We sometimes forget that our arguments have already been winning in the Community. The German Government's paper on competitiveness submitted to the Commission has many similarities with the British Government's own stance. We welcome that, and I hope that the Foreign Secretary and the Chancellor of the Exchequer will continue to put positive pressure on other Community members to ensure that the strength of the Community will not only encourage new jobs into it but will enable it to sell Community-made products to the rest of the world.

On the wider military aspect, I am profoundly concerned with what is happening in Russia.

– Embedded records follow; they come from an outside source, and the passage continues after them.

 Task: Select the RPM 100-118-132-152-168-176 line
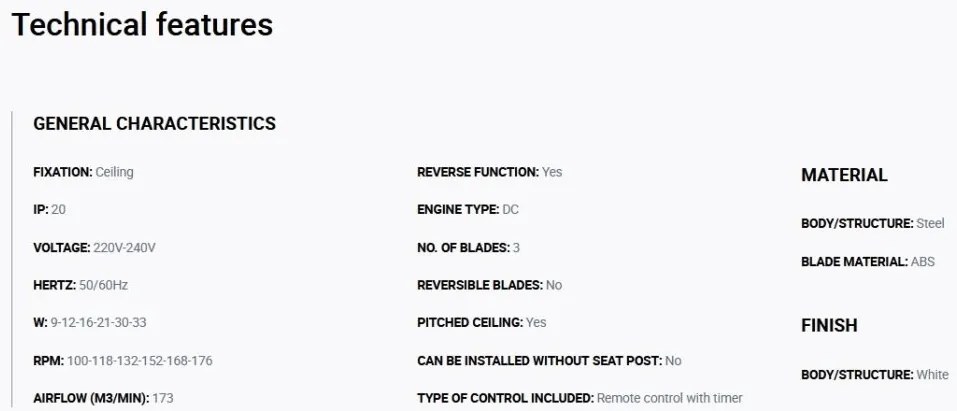[x=123, y=361]
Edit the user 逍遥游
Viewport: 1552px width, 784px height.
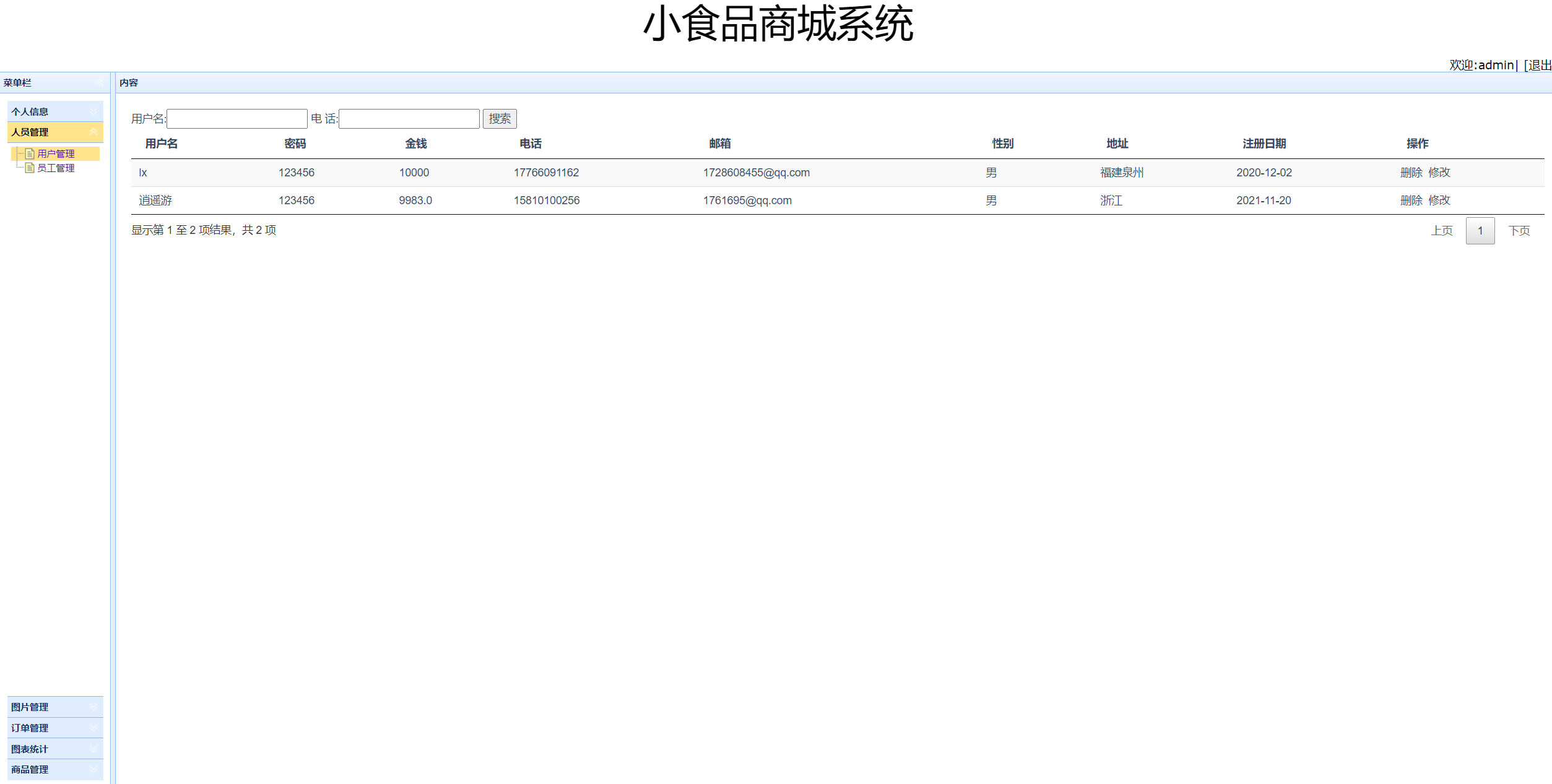(x=1439, y=200)
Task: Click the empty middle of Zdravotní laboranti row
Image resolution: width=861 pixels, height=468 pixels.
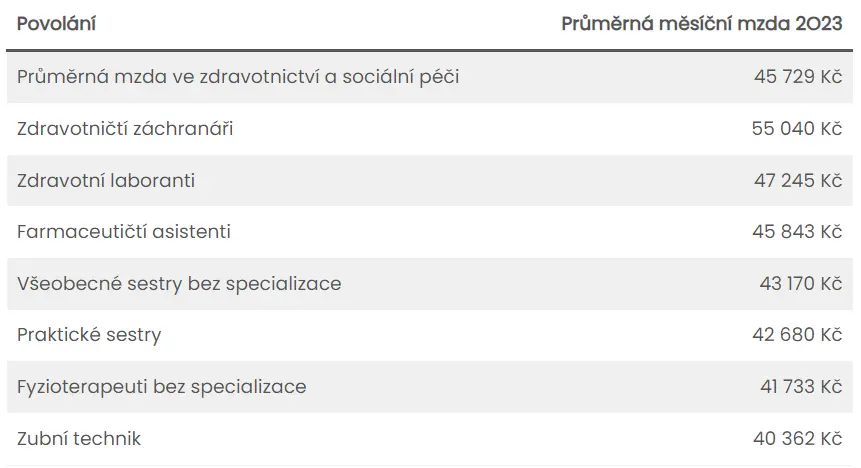Action: pos(472,181)
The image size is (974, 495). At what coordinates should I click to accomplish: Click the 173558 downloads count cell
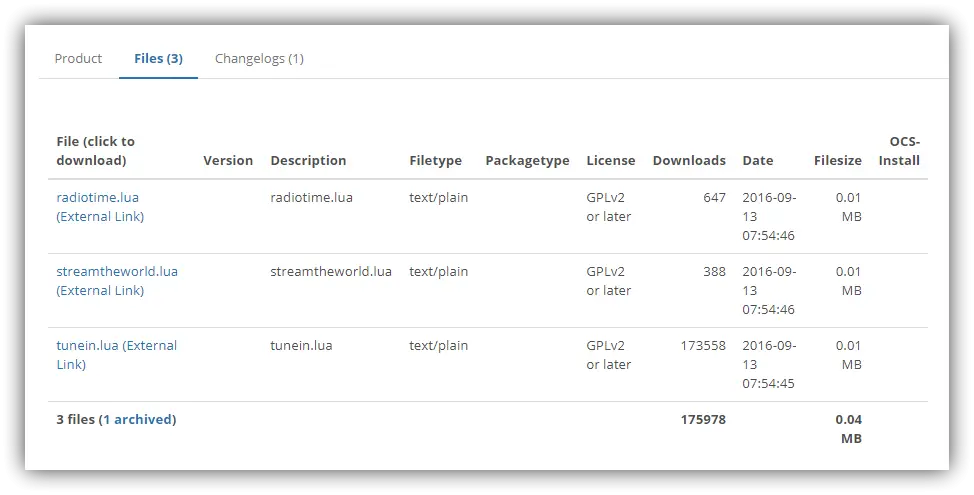click(x=702, y=345)
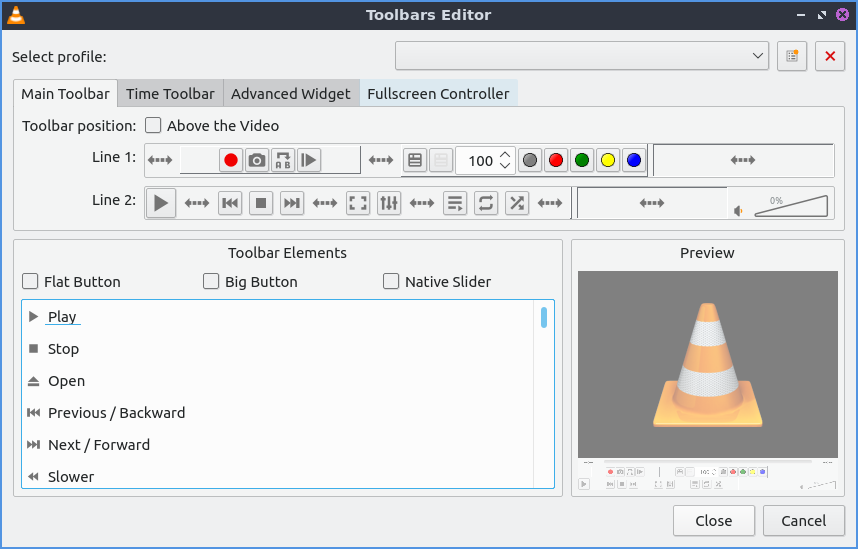Enable Above the Video checkbox
This screenshot has height=549, width=858.
[154, 126]
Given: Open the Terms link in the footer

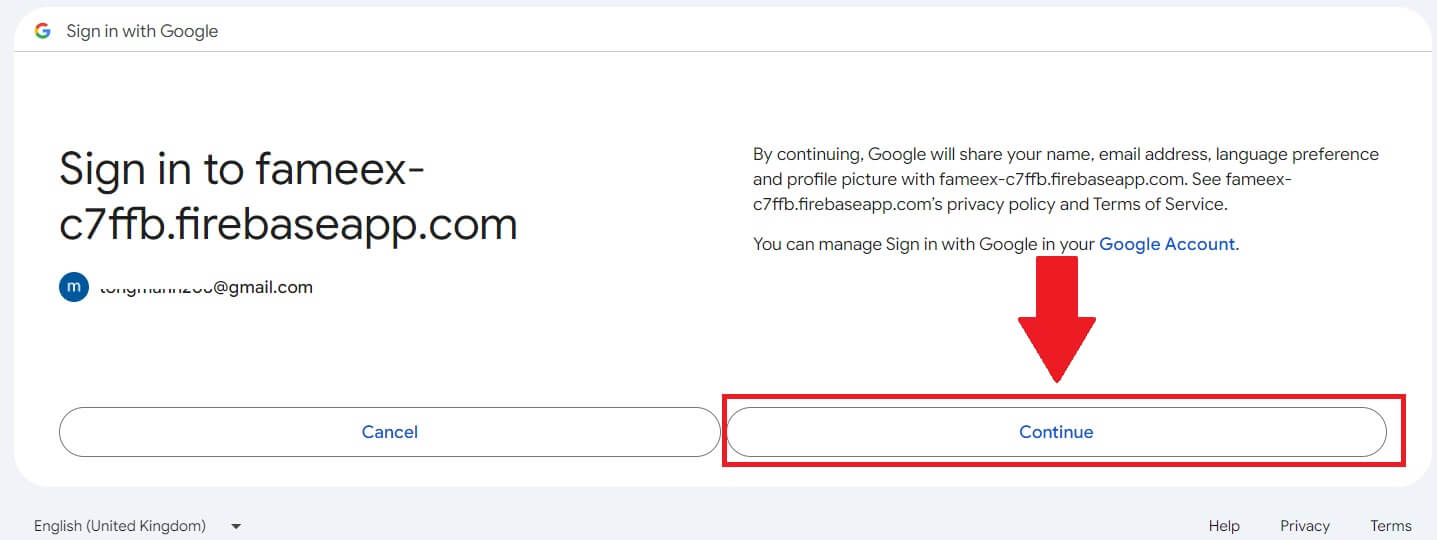Looking at the screenshot, I should [1390, 526].
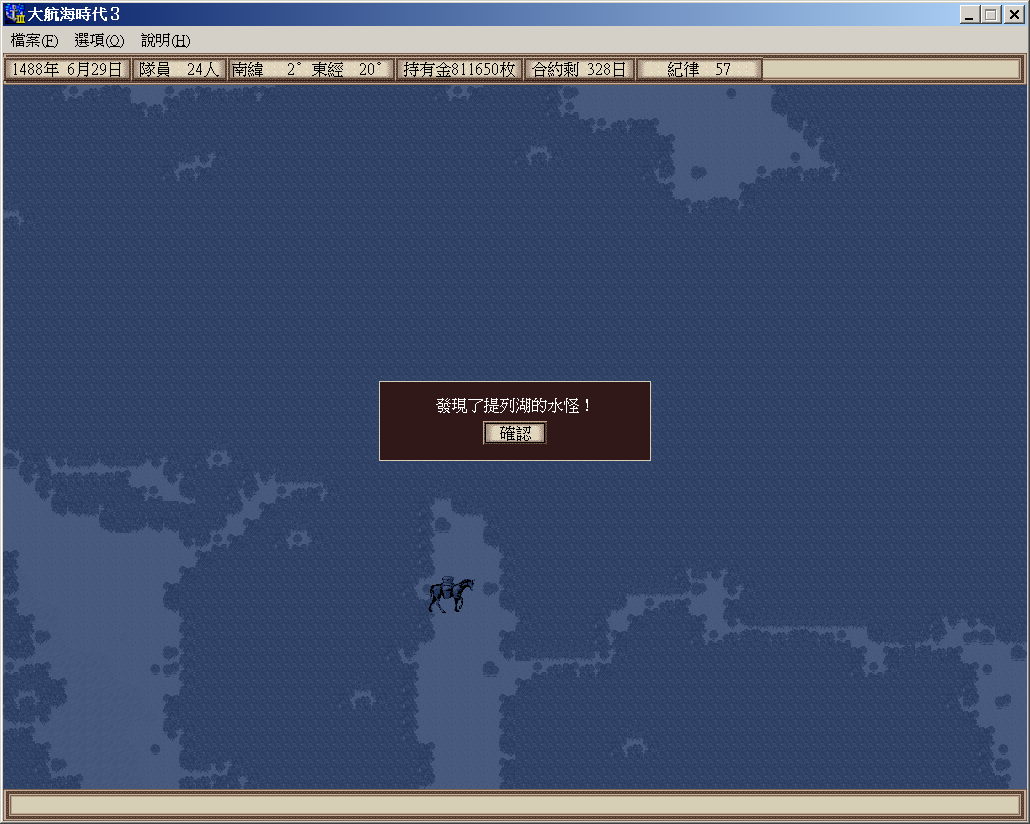Click the 紀律 57 discipline indicator
Image resolution: width=1030 pixels, height=824 pixels.
699,70
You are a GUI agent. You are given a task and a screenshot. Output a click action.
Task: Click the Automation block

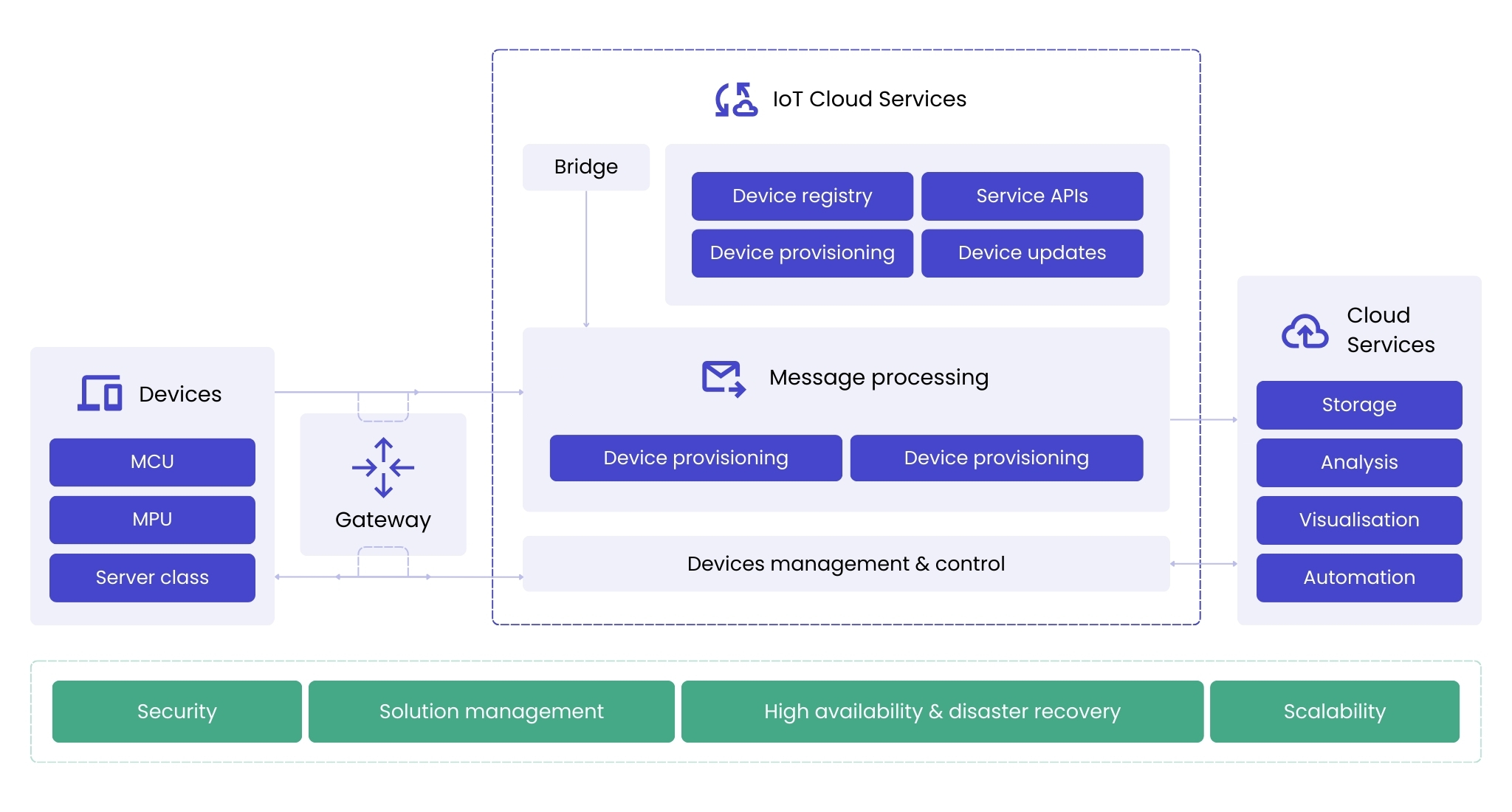[x=1358, y=577]
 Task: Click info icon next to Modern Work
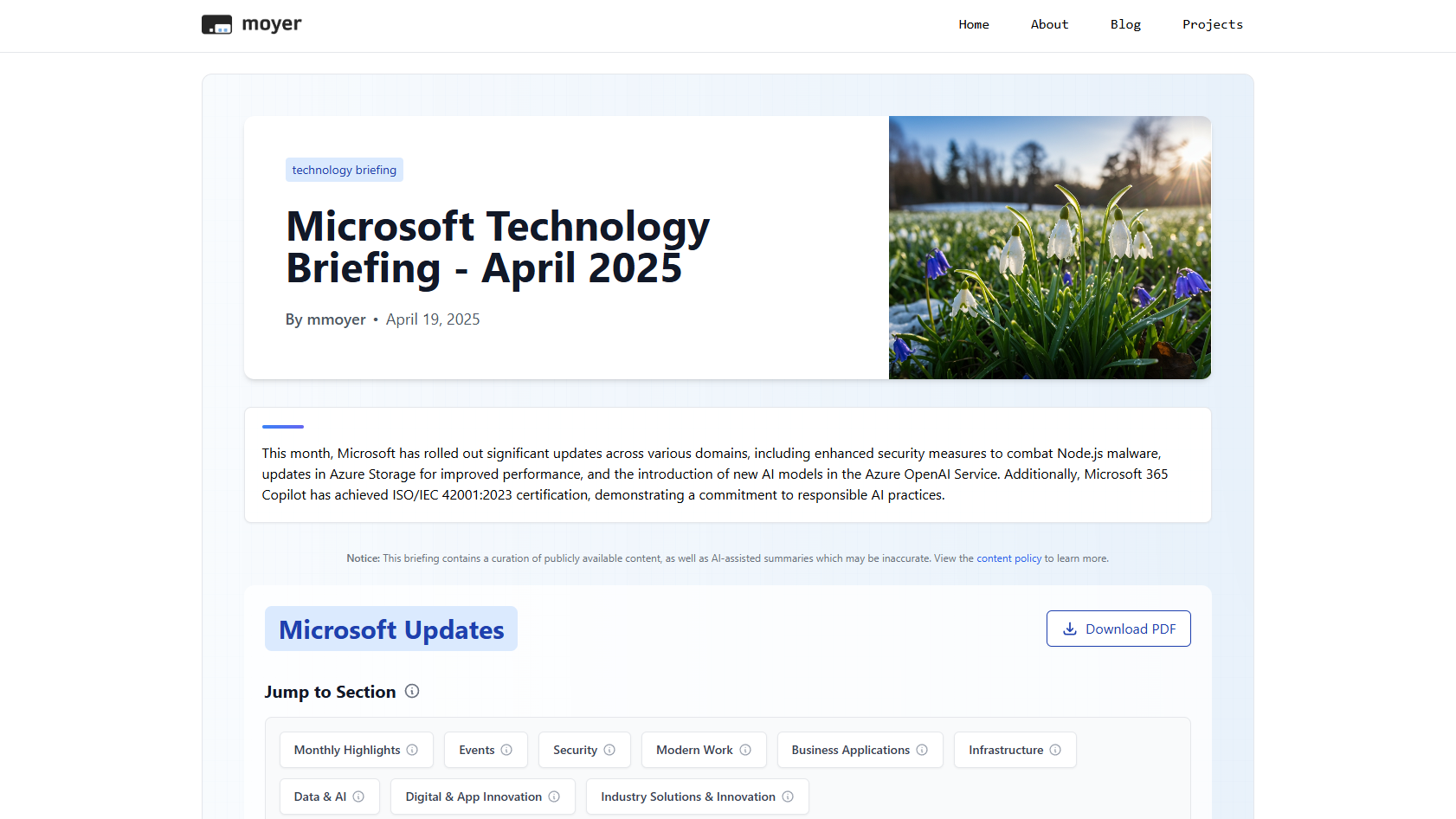(745, 750)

The events concerning whether there will be a new elective body after 15 December are interesting, but if one considers the breakdown of order in Russia, a different picture emerges. One realises that its democratic institutions are only part of the story. If my right hon. and learned Friend the Secretary of State for Defence has time in his wind-up speech, I shall be interested to hear his comments on the reforms in the Russian army. Not only within Russia, which stretches to the Japanese seas, but externally, tensions will continue until matters have been resolved, and there is knowledge of where power actually lies and of the trade-off that President Yeltsin reached with the Russian army last summer.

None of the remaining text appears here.